On June 6, 2023, Doré Copper Mining Corp. closed the transaction. The company issued up to 5,760,000 common shares at the price of CAD 0.20 per unit for gross proceeds of up to CAD 1,152,000, up to 1,900,002 Traditional Flow-Through shares at a price of CAD 0.24 for gross proceeds of up to CAD 456,000.48, and up to 2,875,000 Charitable Flow-Through Shares at a price of CAD 0.415 for gross proceeds of up to CAD 1,193,125 for aggregate gross proceeds of up to CAD 2,801,125.48.

Canaccord Genuity Corp. and Canaccord Genuity Corp. acted as finders in connection with the transaction.

In consideration for acting as a Finder in connection with the transaction, the Corporation paid an aggregate of CAD 21,000 in cash finder's fees to the Finders, representing 6% of the gross proceeds of the offered common shares and traditional flow-through shares that were sold to subscribers introduced by such parties, and issued an aggregate of 91,500 non-transferable warrants to purchase common shares in the capital of the Corporation to the Finders, representing 6% of the Offered Common Shares and Traditional Flow-Through Shares that were sold to subscribers introduced by such parties, with each Finder's Warrant being exercisable for one Finder's Warrant Share at a price of $0.20 per Finder's Warrant Share until June 5, 2025. In addition, the Corporation also paid fees in the amount of approximately $20,000 (plus applicable taxes) in respect of one subscription under the Offering. The transaction included participation from Mario Stifano, the Executive Chairman of the Corporation, Ernest Mast, the President and Chief Executive Officer and a director of the Corporation, 1974899 Ontario Ltd. ("1974899"), a corporation wholly-owned by Gavin Nelson, the Chief Financial Officer of the Corporation, and funds managed by Equinox Partners Investment Management, LLC ("Equinox Partners"), an insider of the Corporation, subscribed for 125,000 Offered Common Shares, 208,334 Traditional Flow-Through Shares, 100,000 Offered Common Shares and 500,000 Offered Common Shares, respectively, under the Offering on the same terms as arm's length investors.

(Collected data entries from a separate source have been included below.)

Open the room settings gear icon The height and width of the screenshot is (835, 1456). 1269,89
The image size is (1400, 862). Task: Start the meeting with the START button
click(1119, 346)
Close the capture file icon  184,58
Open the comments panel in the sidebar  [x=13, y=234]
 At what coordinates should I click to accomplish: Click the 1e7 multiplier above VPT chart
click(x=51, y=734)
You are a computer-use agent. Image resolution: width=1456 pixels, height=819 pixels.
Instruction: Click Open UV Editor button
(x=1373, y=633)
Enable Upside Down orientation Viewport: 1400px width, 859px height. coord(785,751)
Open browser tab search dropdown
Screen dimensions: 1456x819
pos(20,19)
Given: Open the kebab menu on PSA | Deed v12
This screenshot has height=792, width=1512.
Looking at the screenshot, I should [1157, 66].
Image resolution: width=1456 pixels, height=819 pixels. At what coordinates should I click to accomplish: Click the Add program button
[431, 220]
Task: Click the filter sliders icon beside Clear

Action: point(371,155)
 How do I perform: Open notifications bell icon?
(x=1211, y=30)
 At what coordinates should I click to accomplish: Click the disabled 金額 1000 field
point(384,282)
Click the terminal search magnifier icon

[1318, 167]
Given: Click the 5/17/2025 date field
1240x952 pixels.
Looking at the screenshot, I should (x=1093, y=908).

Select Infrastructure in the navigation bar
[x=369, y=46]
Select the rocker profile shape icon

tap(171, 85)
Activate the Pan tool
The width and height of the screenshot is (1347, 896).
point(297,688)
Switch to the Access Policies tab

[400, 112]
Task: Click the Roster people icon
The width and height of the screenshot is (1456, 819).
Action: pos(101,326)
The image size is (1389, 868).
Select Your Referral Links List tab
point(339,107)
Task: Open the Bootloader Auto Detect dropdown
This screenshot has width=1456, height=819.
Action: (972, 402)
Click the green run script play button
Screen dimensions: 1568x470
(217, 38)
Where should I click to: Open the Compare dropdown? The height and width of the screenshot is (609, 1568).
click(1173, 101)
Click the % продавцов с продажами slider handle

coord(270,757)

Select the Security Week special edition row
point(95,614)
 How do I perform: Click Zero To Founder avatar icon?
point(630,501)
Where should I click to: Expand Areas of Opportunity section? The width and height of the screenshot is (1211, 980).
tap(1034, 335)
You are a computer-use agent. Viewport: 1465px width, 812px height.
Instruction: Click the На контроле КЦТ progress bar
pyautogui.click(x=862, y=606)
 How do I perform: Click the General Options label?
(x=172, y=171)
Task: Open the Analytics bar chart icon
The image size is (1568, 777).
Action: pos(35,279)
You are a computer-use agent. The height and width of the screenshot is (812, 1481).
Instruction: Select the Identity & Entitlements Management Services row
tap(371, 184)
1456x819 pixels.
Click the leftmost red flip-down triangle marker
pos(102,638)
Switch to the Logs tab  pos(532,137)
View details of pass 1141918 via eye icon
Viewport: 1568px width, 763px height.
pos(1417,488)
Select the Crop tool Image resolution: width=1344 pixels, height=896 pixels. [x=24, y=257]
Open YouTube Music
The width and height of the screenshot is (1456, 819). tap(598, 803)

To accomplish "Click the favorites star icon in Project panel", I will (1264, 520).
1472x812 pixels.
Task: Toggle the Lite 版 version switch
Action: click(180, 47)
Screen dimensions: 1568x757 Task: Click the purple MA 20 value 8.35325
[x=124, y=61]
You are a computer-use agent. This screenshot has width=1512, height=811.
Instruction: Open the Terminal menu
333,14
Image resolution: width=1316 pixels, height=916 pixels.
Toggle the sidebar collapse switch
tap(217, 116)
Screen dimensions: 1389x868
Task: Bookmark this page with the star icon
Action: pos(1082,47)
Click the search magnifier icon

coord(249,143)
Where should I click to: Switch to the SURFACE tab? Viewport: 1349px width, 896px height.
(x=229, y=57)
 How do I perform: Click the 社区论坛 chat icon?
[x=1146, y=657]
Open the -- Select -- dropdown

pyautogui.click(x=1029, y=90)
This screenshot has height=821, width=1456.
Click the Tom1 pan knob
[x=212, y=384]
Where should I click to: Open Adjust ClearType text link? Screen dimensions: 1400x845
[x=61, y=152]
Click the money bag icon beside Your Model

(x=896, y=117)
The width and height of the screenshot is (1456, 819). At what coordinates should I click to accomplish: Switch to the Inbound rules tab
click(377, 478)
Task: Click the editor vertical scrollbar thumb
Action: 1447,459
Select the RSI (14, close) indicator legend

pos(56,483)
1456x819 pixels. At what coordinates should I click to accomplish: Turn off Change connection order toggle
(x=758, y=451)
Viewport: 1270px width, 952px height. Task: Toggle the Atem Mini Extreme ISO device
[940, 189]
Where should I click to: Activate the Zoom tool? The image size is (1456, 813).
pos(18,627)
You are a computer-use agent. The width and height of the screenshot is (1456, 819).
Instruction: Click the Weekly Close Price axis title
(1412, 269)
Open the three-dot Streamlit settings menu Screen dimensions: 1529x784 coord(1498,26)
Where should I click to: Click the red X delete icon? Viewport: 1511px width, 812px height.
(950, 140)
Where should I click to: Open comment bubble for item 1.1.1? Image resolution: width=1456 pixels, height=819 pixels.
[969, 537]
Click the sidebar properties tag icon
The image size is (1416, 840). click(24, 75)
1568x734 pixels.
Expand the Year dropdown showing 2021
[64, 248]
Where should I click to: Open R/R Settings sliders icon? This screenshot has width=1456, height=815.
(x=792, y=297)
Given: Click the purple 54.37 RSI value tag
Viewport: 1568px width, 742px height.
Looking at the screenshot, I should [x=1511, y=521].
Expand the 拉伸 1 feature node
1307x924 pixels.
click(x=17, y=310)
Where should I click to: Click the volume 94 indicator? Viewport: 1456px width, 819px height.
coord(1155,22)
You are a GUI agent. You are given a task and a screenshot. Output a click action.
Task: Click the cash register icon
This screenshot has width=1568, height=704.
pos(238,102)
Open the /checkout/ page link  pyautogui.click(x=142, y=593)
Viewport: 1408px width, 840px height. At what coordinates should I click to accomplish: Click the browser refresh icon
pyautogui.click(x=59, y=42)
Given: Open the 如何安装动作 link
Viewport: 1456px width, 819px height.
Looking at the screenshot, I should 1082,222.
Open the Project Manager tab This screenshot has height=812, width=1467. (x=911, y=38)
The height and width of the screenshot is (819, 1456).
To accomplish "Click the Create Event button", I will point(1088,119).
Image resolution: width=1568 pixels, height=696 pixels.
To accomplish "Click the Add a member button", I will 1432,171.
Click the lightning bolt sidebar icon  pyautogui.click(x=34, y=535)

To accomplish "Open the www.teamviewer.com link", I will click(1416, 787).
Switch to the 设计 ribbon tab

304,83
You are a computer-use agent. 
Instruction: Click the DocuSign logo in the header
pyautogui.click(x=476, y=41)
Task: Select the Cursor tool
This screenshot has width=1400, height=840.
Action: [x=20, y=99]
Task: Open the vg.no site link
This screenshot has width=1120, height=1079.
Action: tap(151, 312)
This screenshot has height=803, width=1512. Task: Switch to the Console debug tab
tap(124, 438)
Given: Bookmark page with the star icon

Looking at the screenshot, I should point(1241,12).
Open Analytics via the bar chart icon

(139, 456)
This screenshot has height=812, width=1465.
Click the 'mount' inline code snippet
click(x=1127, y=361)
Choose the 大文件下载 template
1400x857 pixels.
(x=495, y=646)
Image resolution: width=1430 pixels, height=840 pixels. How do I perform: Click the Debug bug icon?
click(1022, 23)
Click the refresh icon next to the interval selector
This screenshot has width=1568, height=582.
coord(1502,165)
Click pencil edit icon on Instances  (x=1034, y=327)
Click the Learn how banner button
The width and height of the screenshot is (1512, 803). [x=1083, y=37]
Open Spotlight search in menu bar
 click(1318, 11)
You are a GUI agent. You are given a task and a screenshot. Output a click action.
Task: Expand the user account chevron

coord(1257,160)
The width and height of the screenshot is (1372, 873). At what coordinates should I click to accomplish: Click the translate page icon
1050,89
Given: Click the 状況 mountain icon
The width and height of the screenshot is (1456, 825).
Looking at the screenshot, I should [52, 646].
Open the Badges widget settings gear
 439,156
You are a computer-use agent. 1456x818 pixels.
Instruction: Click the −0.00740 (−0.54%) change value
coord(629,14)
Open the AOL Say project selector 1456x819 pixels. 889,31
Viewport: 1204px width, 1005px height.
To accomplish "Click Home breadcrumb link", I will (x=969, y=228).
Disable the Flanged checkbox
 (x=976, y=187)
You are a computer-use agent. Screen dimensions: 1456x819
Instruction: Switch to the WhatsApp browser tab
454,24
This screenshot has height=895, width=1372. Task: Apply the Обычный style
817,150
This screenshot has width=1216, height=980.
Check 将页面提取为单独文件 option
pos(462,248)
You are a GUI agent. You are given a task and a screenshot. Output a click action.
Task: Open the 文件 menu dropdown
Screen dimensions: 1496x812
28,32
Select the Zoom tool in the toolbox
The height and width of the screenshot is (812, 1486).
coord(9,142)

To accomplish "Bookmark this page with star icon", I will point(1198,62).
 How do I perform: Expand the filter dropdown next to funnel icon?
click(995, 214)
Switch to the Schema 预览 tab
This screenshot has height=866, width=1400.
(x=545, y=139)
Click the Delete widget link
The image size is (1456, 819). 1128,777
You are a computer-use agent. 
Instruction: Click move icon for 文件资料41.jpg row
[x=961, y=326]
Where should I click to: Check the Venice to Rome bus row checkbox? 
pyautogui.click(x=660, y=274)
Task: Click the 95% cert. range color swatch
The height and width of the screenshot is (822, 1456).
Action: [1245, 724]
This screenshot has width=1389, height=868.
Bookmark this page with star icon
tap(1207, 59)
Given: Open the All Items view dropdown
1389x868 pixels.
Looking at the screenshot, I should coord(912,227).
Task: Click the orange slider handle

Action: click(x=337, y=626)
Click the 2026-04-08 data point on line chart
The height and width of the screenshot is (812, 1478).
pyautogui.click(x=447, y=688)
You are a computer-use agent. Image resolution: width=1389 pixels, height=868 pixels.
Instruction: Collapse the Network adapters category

Additionally, the Corporation understands that funds managed by Equinox Partners were party to an arrangement with the initial subscribers of the Charitable Flow-Through Shares or donees thereof, pursuant to which funds managed by Equinox Partners purchased 2,875,000 common shares in the capital of the Corporation. The Offering was made by way of private placement in each of the provinces of Canada pursuant to applicable exemptions from the prospectus requirements and, in the case of the offered common shares, in certain other jurisdictions, in each case in accordance with all applicable laws. The offering of the offered Common Shares was conducted on a private placement basis to persons in the United States who are "accredited investors", as such term is defined in Rule 501(a) of Regulation D ("Regulation D") under the United States Securities Act of 1933, as amended (the "U.S. Securities Act"), and in compliance with Rule 506(b) of Regulation D and applicable United States securities laws.

The securities issued under the Offering are subject to a four month hold period under applicable Canadian securities laws which will expire on October 7, 2023. The Offering is subject to final acceptance of the TSX Venture Exchange.